2007年5月29日(火)「しんぶん赤旗」
国、トンネル着工強行
「自然破壊」と住民ら抗議
高尾山
国土交通省相武国道事務所は二十八日、「首都圏のオアシス」といわれる高尾山(東京都八王子市)で、首都圏中央連絡自動車道(圏央道)トンネル建設工事を強行しました。これに対し住民や自然保護団体の代表ら三十人が現地に駆けつけ、「貴重な動植物が生息する高尾山にトンネルを掘るのは許せない」と抗議しました。
住民らは高尾山南側の同市南浅川町にある八王子南インターチェンジ予定地で、「トンネル掘ると水がきえる」などと書いたプラカードやうちわを手に、自然破壊のトンネル工事着工に怒りの声をあげました。
トラスト運動に取り組む「地権者の会・むさゝび党」「高尾山の自然をまもる市民の会」など七団体は、トンネル予定地付近にあるトラスト運動地の強制収用をめぐり、都収用委員会が審理中であることを指摘。土地所有者の意見を聞かずに掘削工事を進めることは収用委をも否定する蛮行だ―と批判する抗議文を同事務所の施工管理責任者に手渡しました。

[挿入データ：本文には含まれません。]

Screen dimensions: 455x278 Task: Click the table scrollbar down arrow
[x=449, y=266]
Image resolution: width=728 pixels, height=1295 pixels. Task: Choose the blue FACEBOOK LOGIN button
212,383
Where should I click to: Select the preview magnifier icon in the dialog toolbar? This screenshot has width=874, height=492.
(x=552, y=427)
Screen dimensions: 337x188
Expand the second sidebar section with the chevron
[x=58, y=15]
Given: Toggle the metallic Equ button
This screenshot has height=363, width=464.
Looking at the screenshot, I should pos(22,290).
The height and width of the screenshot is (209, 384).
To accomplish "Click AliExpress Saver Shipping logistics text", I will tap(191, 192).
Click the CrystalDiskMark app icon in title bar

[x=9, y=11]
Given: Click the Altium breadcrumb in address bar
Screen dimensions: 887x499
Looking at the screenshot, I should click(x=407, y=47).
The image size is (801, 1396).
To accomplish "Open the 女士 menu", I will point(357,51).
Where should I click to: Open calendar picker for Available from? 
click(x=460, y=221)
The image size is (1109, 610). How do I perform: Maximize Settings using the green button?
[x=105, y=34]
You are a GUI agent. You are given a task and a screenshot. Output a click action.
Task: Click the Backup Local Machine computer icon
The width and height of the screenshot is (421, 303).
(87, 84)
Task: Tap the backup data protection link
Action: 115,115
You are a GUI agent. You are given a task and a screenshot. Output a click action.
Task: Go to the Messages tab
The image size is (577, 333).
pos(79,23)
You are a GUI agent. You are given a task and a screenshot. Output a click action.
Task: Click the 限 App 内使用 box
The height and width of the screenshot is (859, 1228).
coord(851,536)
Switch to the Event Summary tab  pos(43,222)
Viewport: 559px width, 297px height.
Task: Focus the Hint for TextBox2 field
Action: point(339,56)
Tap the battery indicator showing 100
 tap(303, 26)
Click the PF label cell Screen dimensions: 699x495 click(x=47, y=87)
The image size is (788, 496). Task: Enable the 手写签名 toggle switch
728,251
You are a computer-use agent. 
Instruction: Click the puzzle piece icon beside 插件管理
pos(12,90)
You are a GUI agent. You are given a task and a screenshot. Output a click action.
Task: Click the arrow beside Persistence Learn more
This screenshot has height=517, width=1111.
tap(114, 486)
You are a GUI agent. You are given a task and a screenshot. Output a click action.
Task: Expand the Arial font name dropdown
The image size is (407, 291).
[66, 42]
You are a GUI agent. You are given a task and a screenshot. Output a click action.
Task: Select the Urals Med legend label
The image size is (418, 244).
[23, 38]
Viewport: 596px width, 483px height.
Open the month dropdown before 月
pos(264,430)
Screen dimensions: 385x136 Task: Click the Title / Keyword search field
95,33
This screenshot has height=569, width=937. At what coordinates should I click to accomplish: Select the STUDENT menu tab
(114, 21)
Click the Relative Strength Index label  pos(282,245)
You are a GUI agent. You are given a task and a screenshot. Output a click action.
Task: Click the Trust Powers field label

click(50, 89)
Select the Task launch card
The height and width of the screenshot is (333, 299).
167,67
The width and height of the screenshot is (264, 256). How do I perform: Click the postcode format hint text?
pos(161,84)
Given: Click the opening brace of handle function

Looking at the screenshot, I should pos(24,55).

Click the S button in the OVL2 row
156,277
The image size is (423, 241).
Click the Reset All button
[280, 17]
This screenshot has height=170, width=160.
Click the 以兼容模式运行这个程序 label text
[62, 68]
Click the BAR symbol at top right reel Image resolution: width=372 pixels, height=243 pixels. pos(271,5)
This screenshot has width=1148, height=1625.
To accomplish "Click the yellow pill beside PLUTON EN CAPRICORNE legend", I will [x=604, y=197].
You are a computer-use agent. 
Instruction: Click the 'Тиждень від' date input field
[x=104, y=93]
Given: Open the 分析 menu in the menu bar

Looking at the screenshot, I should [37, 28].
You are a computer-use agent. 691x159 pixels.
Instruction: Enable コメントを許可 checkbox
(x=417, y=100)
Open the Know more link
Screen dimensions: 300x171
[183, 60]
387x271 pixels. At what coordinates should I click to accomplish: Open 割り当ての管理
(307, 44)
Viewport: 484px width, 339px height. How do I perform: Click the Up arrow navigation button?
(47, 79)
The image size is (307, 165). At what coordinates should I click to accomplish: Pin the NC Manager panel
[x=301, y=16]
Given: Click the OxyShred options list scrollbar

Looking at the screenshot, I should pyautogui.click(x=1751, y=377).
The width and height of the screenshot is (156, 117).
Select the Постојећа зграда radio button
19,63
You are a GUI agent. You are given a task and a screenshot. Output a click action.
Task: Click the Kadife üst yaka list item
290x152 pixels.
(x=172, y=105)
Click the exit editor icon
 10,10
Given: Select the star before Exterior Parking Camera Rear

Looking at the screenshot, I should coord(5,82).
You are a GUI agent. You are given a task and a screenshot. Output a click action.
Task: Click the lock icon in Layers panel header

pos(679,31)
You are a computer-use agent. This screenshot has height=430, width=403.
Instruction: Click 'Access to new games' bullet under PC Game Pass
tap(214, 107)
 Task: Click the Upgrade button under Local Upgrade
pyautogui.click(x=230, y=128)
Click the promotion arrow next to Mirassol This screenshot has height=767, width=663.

「むさゝび党」の武山健二郎代表代行は「自然破壊の工事を、強制収用の審理も結論が出ていないのに強行するのは、絶対許せない。『トンネル掘るな』の世論を広げて、高尾山を守るためたたかっていく」と話していました。
高尾山は千数百種の植物などが生息し、全国から年間二百五十万人が訪れています。住民ら千三百人と自然保護団体などが圏央道トンネル工事の差し止めを求めた民事訴訟(二〇〇〇年提訴)は、六月十五日判決の予定です。